Revenue tripled year-over-year to nearly $24 billion and EPS rose to $12.07 from $1.41 as higher memory prices and AI-driven demand tightened supply; management says it is fulfilling roughly 50–66% of customer demand and expects the shortage to persist through end-2026. Analysts project EPS of $58 in fiscal 2026 and $98 in fiscal 2027 (then $77 in fiscal 2028), but Micron trades at low forward P/Es (6.2x this year, 3.6x next vs a 1-year average forward P/E of 8.3), reflecting investor skepticism about whether AI demand will prevent future cyclical oversupply — investors should size positions for volatility.

Analysis

AI-driven memory demand is creating non-linear value capture that’s not fully reflected in adjacent supply chains. Equipment and materials suppliers will see a multi-quarter lead-time transmission: orders for advanced lithography/packaging today imply revenue and capacity shifts 12–30 months out, which keeps tightness persistent even as OEMs announce capacity plans. Hyperscalers and large cloud customers are likely to pursue multi-year offtake contracts and strategic inventory buildup, which can structurally channel scarcity to a narrower group of vendors and compress spot liquidity. Key catalysts to watch are supply-side inflection points rather than demand headlines. Public capex announcements, wafer-start rates, and long-lead tool shipments are the true early indicators of an impending trough; a coordinated ramp by multiple Tier-1 memory producers would likely show up first as stepped increases in tool bookings and substrate orders over 6–18 months. On the downside, rapid adoption of model compression/quantization or a meaningful easing of export controls into a large economy would reduce marginal memory intensity per dollar of AI compute and could trigger a price correction within quarters. From a competitive-dynamics angle, high memory realizations create asymmetric responses: incumbent DRAM leaders can monetize scarcity quickly and capture margin, while challengers face a steep, lumpy capex barrier to meaningful share gains. That makes a concentrated-winner outcome more probable than many assume, but also raises political and trade-policy risks as governments protect local supply chains.
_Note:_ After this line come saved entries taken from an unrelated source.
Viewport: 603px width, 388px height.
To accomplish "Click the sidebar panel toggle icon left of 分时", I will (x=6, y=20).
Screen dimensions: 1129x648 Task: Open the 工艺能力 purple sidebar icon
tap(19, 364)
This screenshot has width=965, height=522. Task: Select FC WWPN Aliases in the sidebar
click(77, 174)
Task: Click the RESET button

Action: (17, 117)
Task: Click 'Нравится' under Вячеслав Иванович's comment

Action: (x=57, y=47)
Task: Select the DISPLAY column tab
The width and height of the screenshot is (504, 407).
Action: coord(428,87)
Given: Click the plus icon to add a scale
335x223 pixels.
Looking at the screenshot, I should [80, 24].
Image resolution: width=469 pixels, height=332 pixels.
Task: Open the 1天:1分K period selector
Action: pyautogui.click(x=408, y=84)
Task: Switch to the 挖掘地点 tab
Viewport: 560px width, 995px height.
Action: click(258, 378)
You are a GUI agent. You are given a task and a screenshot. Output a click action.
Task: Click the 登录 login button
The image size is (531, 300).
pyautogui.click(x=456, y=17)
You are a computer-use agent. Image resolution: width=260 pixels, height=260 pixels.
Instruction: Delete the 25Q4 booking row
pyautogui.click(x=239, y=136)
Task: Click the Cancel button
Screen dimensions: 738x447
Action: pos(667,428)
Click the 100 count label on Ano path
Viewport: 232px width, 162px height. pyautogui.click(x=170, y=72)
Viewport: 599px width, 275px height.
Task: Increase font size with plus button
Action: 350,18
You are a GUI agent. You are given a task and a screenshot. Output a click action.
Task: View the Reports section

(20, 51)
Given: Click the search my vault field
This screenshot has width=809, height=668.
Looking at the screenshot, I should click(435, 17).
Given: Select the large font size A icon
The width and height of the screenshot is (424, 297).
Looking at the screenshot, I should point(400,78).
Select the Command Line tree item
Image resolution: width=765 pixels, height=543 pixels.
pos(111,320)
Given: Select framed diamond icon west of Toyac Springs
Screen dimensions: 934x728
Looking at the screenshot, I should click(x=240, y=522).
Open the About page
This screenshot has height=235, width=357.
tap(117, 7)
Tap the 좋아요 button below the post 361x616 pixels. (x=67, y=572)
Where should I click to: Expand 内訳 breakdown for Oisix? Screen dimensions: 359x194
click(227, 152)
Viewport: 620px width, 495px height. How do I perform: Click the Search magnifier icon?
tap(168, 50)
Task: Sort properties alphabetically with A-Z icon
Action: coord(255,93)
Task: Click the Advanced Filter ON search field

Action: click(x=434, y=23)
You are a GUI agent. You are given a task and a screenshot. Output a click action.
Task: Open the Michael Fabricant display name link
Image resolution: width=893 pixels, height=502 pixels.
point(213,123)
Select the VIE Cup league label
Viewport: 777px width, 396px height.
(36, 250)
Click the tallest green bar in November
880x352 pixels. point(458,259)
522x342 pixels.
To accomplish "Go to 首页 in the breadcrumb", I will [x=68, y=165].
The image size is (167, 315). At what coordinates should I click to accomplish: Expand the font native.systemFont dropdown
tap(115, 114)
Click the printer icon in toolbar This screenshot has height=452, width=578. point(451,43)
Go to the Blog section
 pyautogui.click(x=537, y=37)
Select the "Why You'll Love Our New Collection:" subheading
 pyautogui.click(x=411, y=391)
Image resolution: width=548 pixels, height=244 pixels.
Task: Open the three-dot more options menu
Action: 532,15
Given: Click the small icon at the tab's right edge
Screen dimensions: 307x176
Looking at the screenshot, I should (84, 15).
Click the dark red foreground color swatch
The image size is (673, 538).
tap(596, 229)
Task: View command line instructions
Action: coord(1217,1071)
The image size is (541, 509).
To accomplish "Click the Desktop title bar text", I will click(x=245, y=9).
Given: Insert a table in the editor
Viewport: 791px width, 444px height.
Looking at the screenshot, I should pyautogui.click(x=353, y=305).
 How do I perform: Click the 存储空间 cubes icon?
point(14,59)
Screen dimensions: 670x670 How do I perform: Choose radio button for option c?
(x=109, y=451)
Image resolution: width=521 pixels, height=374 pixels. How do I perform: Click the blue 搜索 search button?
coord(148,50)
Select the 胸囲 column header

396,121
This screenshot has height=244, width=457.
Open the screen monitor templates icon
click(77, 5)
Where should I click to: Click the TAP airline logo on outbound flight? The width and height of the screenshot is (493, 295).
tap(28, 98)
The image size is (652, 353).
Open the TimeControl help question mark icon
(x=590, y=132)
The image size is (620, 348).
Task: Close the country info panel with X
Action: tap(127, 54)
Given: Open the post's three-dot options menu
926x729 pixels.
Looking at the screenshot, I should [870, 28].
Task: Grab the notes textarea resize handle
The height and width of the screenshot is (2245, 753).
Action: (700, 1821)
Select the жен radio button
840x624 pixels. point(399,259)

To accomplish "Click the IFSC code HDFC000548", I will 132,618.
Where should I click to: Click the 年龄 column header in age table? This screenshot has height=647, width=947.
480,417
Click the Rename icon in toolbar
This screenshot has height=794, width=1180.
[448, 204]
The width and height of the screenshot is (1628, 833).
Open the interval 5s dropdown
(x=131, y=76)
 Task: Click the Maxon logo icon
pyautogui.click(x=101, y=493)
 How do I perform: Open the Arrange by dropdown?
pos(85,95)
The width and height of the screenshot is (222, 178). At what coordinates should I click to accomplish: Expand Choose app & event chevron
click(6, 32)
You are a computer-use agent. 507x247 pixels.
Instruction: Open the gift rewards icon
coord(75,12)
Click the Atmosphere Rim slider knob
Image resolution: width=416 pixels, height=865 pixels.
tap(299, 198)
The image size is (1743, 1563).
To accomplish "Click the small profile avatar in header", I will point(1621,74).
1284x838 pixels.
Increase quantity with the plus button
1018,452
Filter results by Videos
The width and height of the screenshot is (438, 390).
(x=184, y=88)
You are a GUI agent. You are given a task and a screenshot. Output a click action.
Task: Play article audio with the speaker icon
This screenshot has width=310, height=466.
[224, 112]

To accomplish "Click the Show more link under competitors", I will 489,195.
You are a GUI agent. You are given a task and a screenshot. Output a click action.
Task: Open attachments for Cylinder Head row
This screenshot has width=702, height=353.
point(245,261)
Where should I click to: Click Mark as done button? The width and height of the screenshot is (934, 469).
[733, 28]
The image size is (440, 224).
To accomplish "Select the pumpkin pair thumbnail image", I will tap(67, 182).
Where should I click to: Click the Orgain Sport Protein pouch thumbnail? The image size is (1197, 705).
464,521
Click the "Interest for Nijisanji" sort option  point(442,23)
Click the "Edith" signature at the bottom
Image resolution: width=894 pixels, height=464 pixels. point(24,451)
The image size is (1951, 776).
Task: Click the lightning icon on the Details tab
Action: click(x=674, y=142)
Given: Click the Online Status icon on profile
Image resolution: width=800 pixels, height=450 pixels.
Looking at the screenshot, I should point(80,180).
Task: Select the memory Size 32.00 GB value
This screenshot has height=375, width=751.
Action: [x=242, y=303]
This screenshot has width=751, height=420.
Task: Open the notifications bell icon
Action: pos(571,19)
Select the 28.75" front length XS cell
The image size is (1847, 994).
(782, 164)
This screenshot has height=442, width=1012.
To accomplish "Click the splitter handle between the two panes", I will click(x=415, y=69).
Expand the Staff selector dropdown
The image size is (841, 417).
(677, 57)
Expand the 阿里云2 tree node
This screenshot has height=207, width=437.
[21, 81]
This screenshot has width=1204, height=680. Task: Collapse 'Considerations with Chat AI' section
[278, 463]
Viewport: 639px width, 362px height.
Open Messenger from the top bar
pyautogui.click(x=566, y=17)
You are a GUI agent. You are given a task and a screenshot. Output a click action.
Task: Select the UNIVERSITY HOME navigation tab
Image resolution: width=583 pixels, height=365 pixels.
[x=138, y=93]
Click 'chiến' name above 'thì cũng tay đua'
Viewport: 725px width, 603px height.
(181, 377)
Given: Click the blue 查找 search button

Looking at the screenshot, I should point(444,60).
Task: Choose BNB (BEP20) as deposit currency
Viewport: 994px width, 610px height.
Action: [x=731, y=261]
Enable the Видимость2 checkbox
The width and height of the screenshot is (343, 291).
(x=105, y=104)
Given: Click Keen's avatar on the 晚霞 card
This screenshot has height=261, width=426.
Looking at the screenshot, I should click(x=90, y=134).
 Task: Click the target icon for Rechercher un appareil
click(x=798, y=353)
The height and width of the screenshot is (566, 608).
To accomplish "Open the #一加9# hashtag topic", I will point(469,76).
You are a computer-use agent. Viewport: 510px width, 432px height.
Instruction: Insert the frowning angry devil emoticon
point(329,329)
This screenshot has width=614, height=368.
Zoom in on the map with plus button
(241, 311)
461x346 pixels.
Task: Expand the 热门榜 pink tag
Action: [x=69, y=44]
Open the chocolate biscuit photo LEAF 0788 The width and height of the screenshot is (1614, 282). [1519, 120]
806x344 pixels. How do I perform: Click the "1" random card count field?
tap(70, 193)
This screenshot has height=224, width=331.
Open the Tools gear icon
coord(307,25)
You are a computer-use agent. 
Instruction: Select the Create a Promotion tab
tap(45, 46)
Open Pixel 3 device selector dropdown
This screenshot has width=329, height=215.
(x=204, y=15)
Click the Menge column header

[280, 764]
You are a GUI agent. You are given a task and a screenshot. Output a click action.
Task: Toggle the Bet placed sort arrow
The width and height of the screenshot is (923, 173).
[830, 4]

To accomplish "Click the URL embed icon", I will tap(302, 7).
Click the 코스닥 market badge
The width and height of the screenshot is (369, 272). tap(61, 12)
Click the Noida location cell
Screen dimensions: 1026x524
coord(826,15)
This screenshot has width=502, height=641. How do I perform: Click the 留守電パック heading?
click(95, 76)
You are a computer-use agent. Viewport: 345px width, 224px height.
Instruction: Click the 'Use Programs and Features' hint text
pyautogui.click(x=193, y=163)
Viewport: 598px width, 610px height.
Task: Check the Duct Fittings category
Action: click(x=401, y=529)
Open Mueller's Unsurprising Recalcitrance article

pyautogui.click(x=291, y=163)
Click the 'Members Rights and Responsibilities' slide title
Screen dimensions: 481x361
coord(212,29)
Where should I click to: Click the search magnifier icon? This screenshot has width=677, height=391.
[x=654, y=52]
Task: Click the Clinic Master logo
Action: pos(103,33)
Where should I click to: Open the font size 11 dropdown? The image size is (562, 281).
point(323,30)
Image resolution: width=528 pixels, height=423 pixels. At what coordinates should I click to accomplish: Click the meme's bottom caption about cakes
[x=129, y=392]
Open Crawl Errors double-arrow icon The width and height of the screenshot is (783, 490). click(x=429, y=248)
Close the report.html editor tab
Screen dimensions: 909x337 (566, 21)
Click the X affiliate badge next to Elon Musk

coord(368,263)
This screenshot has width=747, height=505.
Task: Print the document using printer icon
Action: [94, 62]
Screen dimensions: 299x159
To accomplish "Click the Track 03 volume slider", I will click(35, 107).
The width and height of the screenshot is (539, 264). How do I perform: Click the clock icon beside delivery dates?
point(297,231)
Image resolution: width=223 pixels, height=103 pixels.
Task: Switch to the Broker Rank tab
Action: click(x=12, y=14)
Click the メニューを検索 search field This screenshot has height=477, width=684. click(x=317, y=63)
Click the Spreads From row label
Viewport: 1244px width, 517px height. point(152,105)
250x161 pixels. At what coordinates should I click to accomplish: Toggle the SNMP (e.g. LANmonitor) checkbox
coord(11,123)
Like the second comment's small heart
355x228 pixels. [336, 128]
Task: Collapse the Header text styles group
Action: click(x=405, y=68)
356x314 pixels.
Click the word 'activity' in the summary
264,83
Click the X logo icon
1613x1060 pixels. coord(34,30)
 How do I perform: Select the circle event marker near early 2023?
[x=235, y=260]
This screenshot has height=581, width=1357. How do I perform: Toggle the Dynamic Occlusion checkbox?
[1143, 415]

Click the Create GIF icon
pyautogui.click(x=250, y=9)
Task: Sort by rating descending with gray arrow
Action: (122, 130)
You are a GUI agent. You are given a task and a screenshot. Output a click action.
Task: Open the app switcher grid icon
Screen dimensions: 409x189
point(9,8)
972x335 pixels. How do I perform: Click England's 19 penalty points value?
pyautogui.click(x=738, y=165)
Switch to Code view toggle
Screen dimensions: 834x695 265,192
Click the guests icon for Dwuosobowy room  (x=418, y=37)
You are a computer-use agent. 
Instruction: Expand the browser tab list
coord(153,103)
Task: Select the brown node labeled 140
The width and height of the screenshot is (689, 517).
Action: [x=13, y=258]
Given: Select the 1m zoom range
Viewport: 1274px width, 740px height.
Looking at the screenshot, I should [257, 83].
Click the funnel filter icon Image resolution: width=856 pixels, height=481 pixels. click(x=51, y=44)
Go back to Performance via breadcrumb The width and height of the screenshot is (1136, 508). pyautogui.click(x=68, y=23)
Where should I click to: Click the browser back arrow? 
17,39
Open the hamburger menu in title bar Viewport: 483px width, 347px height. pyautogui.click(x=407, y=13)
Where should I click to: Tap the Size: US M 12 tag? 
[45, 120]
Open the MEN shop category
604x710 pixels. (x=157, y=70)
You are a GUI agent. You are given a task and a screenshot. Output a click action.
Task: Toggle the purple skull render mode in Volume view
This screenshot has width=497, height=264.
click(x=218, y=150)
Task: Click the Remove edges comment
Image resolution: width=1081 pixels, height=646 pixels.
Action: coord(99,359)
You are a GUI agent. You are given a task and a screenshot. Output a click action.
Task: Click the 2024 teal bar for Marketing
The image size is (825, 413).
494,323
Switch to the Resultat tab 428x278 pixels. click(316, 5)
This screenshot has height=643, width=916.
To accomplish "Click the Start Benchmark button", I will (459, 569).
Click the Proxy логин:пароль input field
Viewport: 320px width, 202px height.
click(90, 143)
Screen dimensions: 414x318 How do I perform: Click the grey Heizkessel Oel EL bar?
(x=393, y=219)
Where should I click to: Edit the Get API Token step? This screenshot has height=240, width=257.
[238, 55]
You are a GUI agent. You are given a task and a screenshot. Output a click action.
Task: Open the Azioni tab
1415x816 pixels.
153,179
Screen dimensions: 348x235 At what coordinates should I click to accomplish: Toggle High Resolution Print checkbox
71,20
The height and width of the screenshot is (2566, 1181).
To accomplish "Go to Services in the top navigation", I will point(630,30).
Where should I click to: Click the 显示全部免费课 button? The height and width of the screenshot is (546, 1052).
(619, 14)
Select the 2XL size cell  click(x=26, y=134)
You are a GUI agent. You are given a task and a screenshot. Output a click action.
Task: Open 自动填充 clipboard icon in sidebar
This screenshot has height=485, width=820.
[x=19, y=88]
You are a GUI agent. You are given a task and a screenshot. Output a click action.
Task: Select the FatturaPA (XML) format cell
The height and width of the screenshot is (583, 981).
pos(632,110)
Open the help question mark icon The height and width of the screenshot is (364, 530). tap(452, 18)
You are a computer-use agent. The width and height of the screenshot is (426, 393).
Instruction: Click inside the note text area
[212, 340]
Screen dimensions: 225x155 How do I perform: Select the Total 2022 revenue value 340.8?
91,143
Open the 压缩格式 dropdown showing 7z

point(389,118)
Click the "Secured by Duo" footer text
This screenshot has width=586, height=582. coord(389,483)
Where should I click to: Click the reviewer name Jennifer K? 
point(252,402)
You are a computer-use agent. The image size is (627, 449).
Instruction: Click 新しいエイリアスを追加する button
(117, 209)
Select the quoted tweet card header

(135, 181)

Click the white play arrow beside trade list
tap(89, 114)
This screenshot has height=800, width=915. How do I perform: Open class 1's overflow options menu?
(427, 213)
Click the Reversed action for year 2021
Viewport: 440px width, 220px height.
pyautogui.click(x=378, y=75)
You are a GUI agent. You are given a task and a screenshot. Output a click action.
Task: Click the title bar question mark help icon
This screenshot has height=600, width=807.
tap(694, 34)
For investors, this implies a path-dependent binary: sustained tightness could produce outsized multi-year returns for incumbents; an overbuild will compress multiples sharply and quickly. The prudent portfolio stance is conditional exposure with defined downside. Prefer directional exposure through time-limited, convex option structures or equity sized as a tactical allocation (low single-digit portfolio weight), and hedge idiosyncratic AI-beta with short, liquid hedges tied to GPU/AI hardware sentiment. Monitor three datapoints for re-sizing decisions: (1) multi-supplier capex ramp signals (tool bookings), (2) cloud offtake contracts rollouts, and (3) signs of model-efficiency adoption at hyperscalers.